After the 2010 crisis in psychology, scientists did make changes to how they work. Some of these changes were principled, others less so. For example, badges were introduced for certain open science practices, and researchers implementing these open science practices would get a badge presented alongside their article. This was not a principled change, but a nudge to change behavior. There were also more principled changes. For example, if researchers say they make error-controlled claims at a 5% alpha level, they should make error controlled claims at a 5% alpha level, and they should not engage in research practices that untransparently inflate the Type 1 error rate. The introduction of a practice such as preregistration had the goal to prevent untransparently inflating Type 1 error rates, by making any possible inflation transparent. This is a principled change because it increases the coherence of research practices.

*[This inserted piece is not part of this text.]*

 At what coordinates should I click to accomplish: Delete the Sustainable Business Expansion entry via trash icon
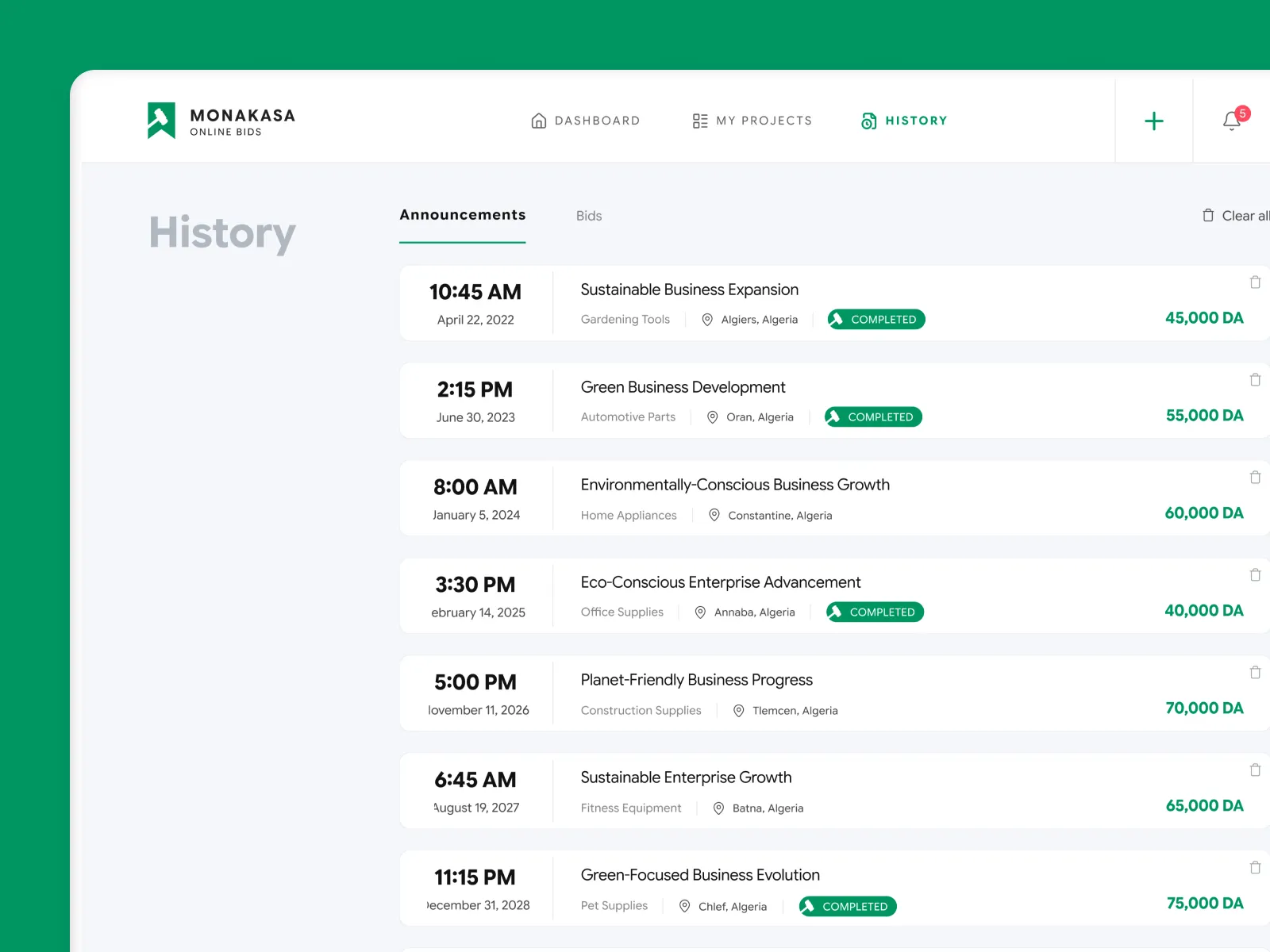click(1255, 282)
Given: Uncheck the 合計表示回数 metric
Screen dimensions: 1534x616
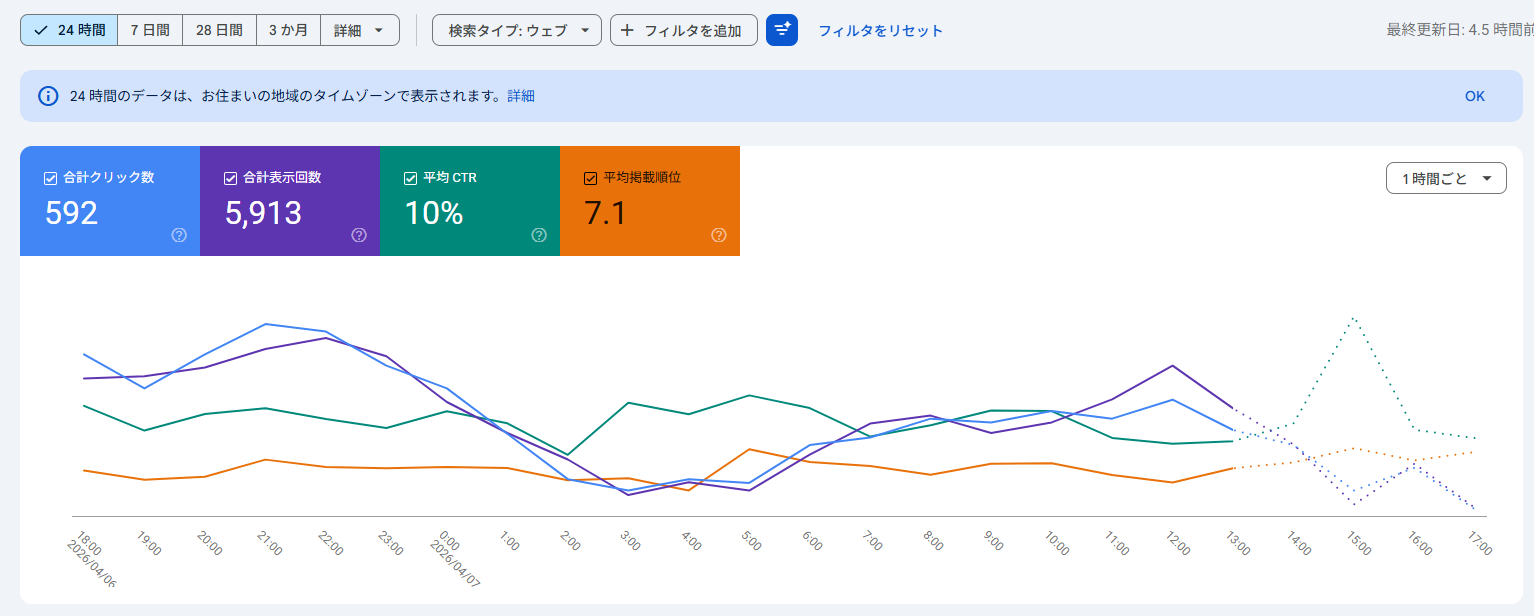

As these changes in practices became more adopted, a large group of researchers was confronted with requirements such as having to justify their sample size, indicate whether they deserved an open science badge, or make explicit that a claim was exploratory (i.e., not error controlled). As more people were confronted with these changes, the absolute number of people critical about these changes increased. A very reasonable question to ask as a scientist is ‘Why?’, and so people asked: “Why should I do this new thing?’.

There are two ways to respond to the question why scientific practices need to change. The first justification is ‘because science will improve’. This is an empirical justification. The world is currently in a certain observable state, and if we change things about our world, it will be in a different, but better, observable state. The second justification is ‘because it logically follows’. This is, not surprisingly, a logical argument. There is a certain way of working that is internally inconsistent, and there is a way of working that is consistent.

An empirical justification requires evidence. A logical justification requires agreement with a principle. If we want to justify preregistration empirically, we need to provide evidence that it improved science. If you want to disagree with the claim that preregistration is a good idea, you need to disagree with the evidence. If we want to justify preregistration logically, we need to people to agree with the principle that researchers should be able to transparently evaluate how coherently their peers are acting (e.g., they are not saying they are making an error controlled claim, when in actuality they did not control their error rate).

Why evidence for better science is practically impossible.

Although it is always difficult to provide strong evidence for a claim, some things are more difficult to study than others. Providing evidence that a change in practice improves science is so difficult, it might be practically impossible. Paul Meehl, one of the first meta-scientists, developed the idea of cliometric meta-theory, or the empirical investigation of which theories are doing better than others. He proposes to follow different theories for something like 50 years, and see which one leads to greater scientific progress. If we want to provide evidence that a change in practice improves science, we need something similar. So, the time scale we are talking about makes the empirical study of what makes science ‘better’ difficult.

But we also need to collect evidence for a causal claim, which requires excluding confounders. A good start would be to randomly assign half of the scientists to preregister all their research for the next fifty years, and order half not to. This is the second difficulty: It is practically impossible to go beyond observational data, and this will always have confounds. But even if we would be able to manipulate something, the assumption that the control condition is not affected by the manipulation is too likely to be violated. The people who preregister will – if they preregister well – have no flexibility in the data analysis, and their alpha levels are controlled. But the people in the control condition know about preregistration as well. After p-hacking their way to a p = 0.03 in Study 1, p = 0.02 in Study 2, and p = 0.06 (marginally significant) in Study 3, they will look at their studies and wonder if these people will take their set of studies seriously. Probably not. So, they develop new techniques to publish evidence for what they want to be true – for example by performing large studies with unreliable measures and a tiny sprinkle of confounds, which consistently yield low p-values.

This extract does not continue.